-- START OF DATA SUPPLIED --

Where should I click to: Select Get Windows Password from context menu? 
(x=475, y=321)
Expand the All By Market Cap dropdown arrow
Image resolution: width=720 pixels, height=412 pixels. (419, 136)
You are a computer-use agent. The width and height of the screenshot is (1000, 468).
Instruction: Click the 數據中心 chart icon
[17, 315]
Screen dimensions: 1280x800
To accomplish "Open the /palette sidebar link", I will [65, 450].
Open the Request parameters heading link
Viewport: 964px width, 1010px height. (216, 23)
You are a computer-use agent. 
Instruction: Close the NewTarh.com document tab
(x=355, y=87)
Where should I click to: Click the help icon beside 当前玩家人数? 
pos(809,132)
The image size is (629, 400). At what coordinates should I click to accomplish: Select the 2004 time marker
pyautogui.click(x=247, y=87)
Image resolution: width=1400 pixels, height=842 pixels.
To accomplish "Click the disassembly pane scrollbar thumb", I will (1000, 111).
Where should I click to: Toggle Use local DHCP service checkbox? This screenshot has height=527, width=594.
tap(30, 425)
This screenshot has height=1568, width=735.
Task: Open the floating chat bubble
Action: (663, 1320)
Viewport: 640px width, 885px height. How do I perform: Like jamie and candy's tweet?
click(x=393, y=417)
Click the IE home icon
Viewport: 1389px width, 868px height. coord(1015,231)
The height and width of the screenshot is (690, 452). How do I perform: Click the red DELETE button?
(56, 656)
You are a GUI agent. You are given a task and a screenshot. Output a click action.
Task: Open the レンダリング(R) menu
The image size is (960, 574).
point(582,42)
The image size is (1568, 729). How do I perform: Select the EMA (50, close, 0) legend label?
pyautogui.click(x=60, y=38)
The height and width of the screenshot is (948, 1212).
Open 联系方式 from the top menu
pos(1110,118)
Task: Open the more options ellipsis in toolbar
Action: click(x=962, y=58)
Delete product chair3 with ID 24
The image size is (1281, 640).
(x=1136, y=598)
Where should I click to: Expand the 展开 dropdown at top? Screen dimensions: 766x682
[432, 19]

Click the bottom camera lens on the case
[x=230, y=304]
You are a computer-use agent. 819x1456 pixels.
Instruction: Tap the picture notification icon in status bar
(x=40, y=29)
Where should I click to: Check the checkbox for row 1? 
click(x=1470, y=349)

-- END OF DATA SUPPLIED --

Update the data above by changing every "Where should I click to:" to "Where do I click to:" and leaving everything else as it is.

Where do I click to: Select Get Windows Password from context menu? 
(x=475, y=321)
Expand the All By Market Cap dropdown arrow
Image resolution: width=720 pixels, height=412 pixels. (419, 136)
You are a computer-use agent. The width and height of the screenshot is (1000, 468).
Instruction: Click the 數據中心 chart icon
[17, 315]
Screen dimensions: 1280x800
To accomplish "Open the /palette sidebar link", I will [65, 450].
Open the Request parameters heading link
Viewport: 964px width, 1010px height. (216, 23)
You are a computer-use agent. 
Instruction: Close the NewTarh.com document tab
(x=355, y=87)
Where do I click to: Click the help icon beside 当前玩家人数? 
pos(809,132)
The image size is (629, 400). At what coordinates should I click to accomplish: Select the 2004 time marker
pyautogui.click(x=247, y=87)
Image resolution: width=1400 pixels, height=842 pixels.
To accomplish "Click the disassembly pane scrollbar thumb", I will (1000, 111).
Where do I click to: Toggle Use local DHCP service checkbox? This screenshot has height=527, width=594.
tap(30, 425)
This screenshot has height=1568, width=735.
Task: Open the floating chat bubble
Action: (663, 1320)
Viewport: 640px width, 885px height. How do I perform: Like jamie and candy's tweet?
click(x=393, y=417)
Click the IE home icon
Viewport: 1389px width, 868px height. coord(1015,231)
The height and width of the screenshot is (690, 452). How do I perform: Click the red DELETE button?
(56, 656)
You are a GUI agent. You are given a task and a screenshot. Output a click action.
Task: Open the レンダリング(R) menu
The image size is (960, 574).
point(582,42)
The image size is (1568, 729). How do I perform: Select the EMA (50, close, 0) legend label?
pyautogui.click(x=60, y=38)
The height and width of the screenshot is (948, 1212).
Open 联系方式 from the top menu
pos(1110,118)
Task: Open the more options ellipsis in toolbar
Action: click(x=962, y=58)
Delete product chair3 with ID 24
The image size is (1281, 640).
(x=1136, y=598)
Where do I click to: Expand the 展开 dropdown at top? Screen dimensions: 766x682
[432, 19]

Click the bottom camera lens on the case
[x=230, y=304]
You are a computer-use agent. 819x1456 pixels.
Instruction: Tap the picture notification icon in status bar
(x=40, y=29)
Where do I click to: Check the checkbox for row 1? 
click(x=1470, y=349)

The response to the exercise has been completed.